Richards perceives we are in a similar position regarding AI as climate scientists were in the 1970s, when the data was not yet clear. If he felt like the current situation with AI were more analogous to climate science at the turn of the millennium, he would switch to making AI safety a priority. While limiting GHG emissions earlier would have made our current transition easier, Richards counters that if we had limited industrial development too early, we would have greatly limited the benefits of industrialization, just like limiting AI today would curtail its benefits.
In terms of cooperation moving forward, they suggest petitioning politicians with the concrete, robustly beneficial policies that both the ethics and x-risk communities endorse, for instance:
- Demand auditing of AI systems
- Demand interpretable AI systems
- Ban the development of lethal autonomous weapons
Richards thinks that amplifying the more moderate voices on both sides would make collaboration easier. If the CAIS statement had said “Extinction from AI is something that researchers need to consider”, he would have been on board.
By toning down the statements, we may be able to build broader coalitions.
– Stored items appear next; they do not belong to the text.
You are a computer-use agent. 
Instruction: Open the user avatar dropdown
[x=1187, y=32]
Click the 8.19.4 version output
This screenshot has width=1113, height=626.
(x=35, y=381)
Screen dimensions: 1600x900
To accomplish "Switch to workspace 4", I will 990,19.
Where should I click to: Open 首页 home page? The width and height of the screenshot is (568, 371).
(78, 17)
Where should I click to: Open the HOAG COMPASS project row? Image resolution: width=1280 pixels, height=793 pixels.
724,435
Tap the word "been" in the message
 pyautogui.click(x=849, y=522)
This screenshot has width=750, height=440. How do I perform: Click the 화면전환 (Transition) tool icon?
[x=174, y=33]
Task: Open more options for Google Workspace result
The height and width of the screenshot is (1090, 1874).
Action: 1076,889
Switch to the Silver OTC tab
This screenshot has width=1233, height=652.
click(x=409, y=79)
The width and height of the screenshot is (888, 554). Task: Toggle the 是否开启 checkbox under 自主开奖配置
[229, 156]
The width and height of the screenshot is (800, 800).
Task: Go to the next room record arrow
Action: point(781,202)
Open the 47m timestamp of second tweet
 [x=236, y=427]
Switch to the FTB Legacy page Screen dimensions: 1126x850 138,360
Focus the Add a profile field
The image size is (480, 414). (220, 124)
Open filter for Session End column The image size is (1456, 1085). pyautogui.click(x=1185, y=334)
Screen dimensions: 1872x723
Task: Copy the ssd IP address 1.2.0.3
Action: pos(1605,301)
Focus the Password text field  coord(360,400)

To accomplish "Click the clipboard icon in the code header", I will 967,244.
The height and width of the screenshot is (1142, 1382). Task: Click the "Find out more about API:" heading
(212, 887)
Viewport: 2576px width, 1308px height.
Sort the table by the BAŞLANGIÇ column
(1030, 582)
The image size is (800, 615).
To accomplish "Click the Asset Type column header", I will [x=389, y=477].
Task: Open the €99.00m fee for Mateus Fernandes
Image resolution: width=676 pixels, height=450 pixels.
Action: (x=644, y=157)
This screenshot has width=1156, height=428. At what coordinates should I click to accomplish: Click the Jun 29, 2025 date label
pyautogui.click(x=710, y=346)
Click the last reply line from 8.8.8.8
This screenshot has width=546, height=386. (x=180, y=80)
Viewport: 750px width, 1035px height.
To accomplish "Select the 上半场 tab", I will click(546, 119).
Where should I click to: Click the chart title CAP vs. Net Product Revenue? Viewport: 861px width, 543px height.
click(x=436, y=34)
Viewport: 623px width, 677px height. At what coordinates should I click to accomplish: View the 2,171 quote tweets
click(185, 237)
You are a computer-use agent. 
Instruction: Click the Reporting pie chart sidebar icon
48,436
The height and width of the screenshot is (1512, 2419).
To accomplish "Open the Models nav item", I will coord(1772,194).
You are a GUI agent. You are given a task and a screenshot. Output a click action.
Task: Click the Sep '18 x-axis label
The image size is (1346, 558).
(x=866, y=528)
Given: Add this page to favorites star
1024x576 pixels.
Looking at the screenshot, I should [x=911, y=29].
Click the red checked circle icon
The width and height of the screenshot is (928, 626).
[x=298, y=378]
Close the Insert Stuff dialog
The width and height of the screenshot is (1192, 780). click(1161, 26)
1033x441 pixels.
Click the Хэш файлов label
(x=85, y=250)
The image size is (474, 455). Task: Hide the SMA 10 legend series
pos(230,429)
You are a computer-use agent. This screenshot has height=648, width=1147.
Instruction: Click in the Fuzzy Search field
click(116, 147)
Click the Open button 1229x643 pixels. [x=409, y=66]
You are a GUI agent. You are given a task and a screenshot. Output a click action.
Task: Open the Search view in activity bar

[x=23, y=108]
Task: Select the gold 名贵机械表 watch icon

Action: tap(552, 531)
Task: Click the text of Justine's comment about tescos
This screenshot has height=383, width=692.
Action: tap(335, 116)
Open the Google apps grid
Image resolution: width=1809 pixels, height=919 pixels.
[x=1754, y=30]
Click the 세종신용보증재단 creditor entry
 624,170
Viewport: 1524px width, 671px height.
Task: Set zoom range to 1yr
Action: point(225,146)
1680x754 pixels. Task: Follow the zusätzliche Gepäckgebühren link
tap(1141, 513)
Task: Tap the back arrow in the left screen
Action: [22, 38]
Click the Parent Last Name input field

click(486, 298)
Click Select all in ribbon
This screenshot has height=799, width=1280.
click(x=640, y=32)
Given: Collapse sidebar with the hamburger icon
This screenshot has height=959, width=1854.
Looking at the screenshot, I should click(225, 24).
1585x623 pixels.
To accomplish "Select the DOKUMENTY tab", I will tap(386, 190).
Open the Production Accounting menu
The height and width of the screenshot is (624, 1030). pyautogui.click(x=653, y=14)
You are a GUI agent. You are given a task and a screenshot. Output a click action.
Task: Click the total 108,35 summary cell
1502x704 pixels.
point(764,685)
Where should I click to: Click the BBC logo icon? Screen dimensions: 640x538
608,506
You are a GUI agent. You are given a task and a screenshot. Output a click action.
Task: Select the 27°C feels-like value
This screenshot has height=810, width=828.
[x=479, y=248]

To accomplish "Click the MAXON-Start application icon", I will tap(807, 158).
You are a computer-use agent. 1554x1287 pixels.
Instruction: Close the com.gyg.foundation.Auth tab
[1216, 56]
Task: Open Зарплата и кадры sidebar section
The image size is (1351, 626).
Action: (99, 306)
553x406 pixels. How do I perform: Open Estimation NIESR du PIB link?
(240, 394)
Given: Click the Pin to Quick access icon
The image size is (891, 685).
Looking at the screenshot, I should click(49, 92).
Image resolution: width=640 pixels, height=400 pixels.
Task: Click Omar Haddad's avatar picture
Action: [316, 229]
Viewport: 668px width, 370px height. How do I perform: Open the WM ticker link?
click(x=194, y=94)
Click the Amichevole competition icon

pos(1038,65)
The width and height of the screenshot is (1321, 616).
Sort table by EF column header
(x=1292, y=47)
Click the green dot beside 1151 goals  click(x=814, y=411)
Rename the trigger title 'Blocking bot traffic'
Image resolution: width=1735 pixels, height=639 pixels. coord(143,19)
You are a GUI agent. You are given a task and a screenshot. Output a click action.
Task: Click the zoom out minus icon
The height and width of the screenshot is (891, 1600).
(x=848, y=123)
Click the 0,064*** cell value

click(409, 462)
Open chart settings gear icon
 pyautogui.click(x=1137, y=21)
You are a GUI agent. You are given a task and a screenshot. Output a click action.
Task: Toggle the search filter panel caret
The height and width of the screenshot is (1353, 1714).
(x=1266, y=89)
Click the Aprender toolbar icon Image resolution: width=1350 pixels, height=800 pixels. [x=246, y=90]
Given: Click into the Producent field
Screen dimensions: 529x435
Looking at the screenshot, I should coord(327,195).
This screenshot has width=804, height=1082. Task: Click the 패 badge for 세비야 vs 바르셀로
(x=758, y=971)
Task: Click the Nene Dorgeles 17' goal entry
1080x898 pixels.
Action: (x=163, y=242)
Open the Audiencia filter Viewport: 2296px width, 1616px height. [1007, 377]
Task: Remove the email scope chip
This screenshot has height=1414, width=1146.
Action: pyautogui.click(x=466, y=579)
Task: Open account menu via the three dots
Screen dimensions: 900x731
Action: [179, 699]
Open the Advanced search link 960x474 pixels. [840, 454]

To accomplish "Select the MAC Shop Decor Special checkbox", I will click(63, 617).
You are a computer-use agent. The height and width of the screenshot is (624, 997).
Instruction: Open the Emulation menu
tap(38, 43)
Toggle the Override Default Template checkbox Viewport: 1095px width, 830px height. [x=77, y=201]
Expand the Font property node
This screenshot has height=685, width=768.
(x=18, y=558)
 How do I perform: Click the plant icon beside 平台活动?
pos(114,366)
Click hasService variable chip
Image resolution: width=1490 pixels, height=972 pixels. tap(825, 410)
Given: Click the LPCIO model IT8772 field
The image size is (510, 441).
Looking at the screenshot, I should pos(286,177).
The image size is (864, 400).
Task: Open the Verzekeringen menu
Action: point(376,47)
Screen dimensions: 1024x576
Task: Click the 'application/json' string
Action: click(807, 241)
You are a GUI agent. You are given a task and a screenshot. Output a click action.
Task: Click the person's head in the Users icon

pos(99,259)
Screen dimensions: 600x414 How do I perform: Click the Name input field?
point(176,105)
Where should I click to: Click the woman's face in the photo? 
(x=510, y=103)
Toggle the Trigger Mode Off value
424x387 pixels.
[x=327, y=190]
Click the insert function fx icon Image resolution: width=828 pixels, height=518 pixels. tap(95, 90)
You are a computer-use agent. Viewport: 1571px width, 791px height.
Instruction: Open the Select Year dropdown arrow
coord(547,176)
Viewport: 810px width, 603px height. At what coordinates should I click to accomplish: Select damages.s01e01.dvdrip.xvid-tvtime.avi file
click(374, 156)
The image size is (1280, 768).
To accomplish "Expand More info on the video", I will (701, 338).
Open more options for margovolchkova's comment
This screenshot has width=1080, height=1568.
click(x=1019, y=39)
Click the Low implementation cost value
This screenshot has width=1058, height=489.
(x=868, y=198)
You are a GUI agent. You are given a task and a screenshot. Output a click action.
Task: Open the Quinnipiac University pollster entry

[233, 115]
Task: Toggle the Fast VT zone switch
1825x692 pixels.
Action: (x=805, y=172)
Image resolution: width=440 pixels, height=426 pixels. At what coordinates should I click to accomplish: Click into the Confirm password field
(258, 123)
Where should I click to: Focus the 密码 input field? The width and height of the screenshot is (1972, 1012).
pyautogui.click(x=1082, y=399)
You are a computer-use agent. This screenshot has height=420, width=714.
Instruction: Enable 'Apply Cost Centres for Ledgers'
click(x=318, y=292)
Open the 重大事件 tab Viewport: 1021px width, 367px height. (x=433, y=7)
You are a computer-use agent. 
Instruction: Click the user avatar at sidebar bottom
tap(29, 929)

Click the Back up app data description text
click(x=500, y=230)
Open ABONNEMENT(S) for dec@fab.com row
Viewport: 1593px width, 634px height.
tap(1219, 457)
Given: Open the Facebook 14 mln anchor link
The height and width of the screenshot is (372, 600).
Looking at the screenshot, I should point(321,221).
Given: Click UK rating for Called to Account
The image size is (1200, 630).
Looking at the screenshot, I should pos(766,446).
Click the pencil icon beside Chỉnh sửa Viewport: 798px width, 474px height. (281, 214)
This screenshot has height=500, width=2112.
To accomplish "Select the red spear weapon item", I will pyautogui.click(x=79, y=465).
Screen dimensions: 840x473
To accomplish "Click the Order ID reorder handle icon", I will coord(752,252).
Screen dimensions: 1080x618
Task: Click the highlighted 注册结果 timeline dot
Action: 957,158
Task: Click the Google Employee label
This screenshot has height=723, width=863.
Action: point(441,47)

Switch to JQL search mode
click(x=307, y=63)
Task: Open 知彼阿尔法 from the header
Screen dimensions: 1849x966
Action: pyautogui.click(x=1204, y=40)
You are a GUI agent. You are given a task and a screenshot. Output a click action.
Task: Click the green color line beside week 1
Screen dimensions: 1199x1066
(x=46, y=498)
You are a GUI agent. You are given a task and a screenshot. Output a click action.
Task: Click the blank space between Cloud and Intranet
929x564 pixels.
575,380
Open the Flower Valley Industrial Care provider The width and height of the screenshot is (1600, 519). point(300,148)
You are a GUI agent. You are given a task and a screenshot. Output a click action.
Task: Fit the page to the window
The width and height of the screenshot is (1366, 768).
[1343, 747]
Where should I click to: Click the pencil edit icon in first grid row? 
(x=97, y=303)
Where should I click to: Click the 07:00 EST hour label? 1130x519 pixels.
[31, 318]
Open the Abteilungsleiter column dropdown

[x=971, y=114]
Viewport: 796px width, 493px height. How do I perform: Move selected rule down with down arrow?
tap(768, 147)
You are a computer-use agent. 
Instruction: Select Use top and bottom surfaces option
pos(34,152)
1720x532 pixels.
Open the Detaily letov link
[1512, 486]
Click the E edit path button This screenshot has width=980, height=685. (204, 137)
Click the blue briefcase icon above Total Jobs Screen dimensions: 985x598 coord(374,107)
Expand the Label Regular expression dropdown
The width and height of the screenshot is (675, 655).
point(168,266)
On the other hand, diluting the message might not be the best strategy to enable effective action directed towards preventing x-risks. Each organization that petitions policymakers or the public must decide for itself if this tradeoff is worth it.
Sincere thanks to Blake Richards, Dhanya Sridhar, and Guillaume Lajoie for taking the time to engage with me.
The authors also published a shorter version of their op-ed in The Economist.
They clarified that while they are sympathetic to the positions of AI ethicists in many ways, they are not ethicists themselves and their opinions might not reflect those of other people critical of x-risks from AI.
They actually encourage this research and think it should be part of the broader conversation. They would be open to what they call a “well-balanced pitch” of short-term, medium-term and long-term risks.
They believe that the AI ethics community has often been too focused on the models’ failures and have been unwilling to admit when some models have clearly evolved new capabilities.
Although they did not elaborate on this, I thought that the researchers might not agree with, for instance, this representation.
Richards has seen this tendency in conversations with mainstream AI researchers that have recently endorsed x-risks, and attributes it to their adoption of rationalist literature. For instance, he is dubious that anybody can predict complex social phenomena with a 95% confidence interval.
Richards calls this “science theater” in an analogy to security theater.
In his report on existential risk, Carlsmith calculates a probability by conjunction and feels that he must amend it afterwards, mentioning “I’d probably bump this up a bit—maybe by a percentage point or two, though this is especially unprincipled […] — to account for power-seeking scenarios that don’t strictly fit all the premises above”. This suggests a reluctance to directly trust the result of such calculations when this result conflicts with our intuitions.
One could argue that there is a lot of debate over the best way to reduce GHG emissions, but there is agreement about the direction of what must be done, which is not the case for restricting AI development.